• **Exercise data**
========================================================================
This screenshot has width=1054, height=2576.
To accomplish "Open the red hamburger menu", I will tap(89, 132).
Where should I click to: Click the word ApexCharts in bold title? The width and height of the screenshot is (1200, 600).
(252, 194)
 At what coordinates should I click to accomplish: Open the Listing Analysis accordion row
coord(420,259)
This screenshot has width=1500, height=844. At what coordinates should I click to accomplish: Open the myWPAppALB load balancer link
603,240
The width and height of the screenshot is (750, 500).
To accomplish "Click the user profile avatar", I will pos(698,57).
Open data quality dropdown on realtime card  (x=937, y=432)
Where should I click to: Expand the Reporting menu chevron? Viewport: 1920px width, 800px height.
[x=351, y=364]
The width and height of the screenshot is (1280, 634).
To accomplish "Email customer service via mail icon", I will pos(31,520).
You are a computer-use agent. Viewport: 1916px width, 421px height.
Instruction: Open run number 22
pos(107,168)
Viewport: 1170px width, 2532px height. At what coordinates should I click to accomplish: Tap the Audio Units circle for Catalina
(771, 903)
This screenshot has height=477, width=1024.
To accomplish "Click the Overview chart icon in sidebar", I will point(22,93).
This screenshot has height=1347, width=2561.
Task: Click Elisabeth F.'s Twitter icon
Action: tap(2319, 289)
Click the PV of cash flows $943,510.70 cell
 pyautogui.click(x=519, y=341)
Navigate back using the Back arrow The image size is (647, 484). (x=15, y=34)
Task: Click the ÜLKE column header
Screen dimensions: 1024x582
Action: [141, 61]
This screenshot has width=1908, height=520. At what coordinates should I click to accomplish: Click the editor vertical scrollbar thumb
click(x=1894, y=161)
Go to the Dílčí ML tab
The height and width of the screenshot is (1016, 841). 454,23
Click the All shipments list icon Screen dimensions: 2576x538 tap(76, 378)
========================================================================
• **What to produce**
Only the lines from the one containing "This screenshot has height=477, width=1024." through the end of the entries above should be written out, exactly and in full.

• **Solution to the problem**
This screenshot has height=477, width=1024.
To accomplish "Click the Overview chart icon in sidebar", I will point(22,93).
This screenshot has height=1347, width=2561.
Task: Click Elisabeth F.'s Twitter icon
Action: tap(2319, 289)
Click the PV of cash flows $943,510.70 cell
 pyautogui.click(x=519, y=341)
Navigate back using the Back arrow The image size is (647, 484). (x=15, y=34)
Task: Click the ÜLKE column header
Screen dimensions: 1024x582
Action: [141, 61]
This screenshot has width=1908, height=520. At what coordinates should I click to accomplish: Click the editor vertical scrollbar thumb
click(x=1894, y=161)
Go to the Dílčí ML tab
The height and width of the screenshot is (1016, 841). 454,23
Click the All shipments list icon Screen dimensions: 2576x538 tap(76, 378)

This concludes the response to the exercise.